The processor 120 may store depth information corresponding to an image input, e.g., a depth map in the memory 110. According to an embodiment, when a first frame and a second frame are sequentially input, the processor 120 may apply pre-processing and/or post-processing to the first frame and the second frame, and sequentially obtain a first depth map and a second depth map corresponding to the first frame and the second frame, and store them in the memory 110. For example, the first frame and the second frame may be 2D monocular image frames. The first frame and the second frame are frames constituting a video, and if the second frame is a frame which is currently the subject for processing, the first frame may be a frame that was previously processed. For example, in case the video is a real time streaming image, the first frame may be a frame that was streamed before the second frame. However, the disclosure is not limited thereto, and the first frame may be a frame that is before the second frame by a predetermined frame interval (e.g., a two frame interval). Hereinafter, for the convenience of explanation, the first and second frames will respectively be referred to as a previous frame and a current frame.
According to an embodiment, the processor 120 may obtain a depth map of the first frame and the second frame based on various image processing methods, e.g., an algorithm, a formula, an artificial intelligence model, etc.

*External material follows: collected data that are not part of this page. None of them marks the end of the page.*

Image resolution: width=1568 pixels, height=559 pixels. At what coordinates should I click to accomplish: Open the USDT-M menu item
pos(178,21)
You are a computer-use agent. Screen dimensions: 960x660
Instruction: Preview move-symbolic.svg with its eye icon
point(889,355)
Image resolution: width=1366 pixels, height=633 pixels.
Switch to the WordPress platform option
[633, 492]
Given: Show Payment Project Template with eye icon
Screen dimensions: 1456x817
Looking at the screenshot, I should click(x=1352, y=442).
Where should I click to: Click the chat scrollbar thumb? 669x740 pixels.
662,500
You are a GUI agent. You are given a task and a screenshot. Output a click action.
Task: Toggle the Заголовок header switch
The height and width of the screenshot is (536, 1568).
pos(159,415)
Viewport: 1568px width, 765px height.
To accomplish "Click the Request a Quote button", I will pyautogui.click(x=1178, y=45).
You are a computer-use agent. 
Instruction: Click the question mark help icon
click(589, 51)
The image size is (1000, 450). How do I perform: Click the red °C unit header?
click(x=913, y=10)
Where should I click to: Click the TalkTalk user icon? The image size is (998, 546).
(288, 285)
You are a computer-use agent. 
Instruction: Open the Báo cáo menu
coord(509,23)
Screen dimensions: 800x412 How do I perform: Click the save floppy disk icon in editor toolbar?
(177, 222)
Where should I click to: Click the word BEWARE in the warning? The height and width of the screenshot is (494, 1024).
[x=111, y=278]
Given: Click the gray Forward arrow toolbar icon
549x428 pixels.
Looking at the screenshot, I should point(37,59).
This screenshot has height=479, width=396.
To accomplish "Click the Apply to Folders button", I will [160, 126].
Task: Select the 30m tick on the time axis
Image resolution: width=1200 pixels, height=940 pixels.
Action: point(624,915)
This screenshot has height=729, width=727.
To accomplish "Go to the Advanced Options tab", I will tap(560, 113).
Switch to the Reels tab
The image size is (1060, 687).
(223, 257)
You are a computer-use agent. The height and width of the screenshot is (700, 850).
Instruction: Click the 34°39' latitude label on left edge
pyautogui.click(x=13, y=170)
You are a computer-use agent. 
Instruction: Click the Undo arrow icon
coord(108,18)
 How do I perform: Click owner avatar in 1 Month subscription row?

According to an embodiment, the processor 120 may identify hole-filling complexity for hole regions that are generated in boundary regions among a plurality of object regions.
According to an embodiment, the processor 120 may identify a view of a novel view image based on the hole-filling complexity, and obtain the novel view image based on the identified view. For example, the processor 120 may identify the hole-filling complexity based on the sizes of the holes and the complexity of the hole-filling context.
According to an embodiment, the processor 120 may identify the hole-filling complexity for the hole regions based on at least one of the complexity of the boundary regions (referred to as boundary complexity hereinafter), the sizes of the holes generated in the boundary regions, or the complexity of reference regions for filling the holes.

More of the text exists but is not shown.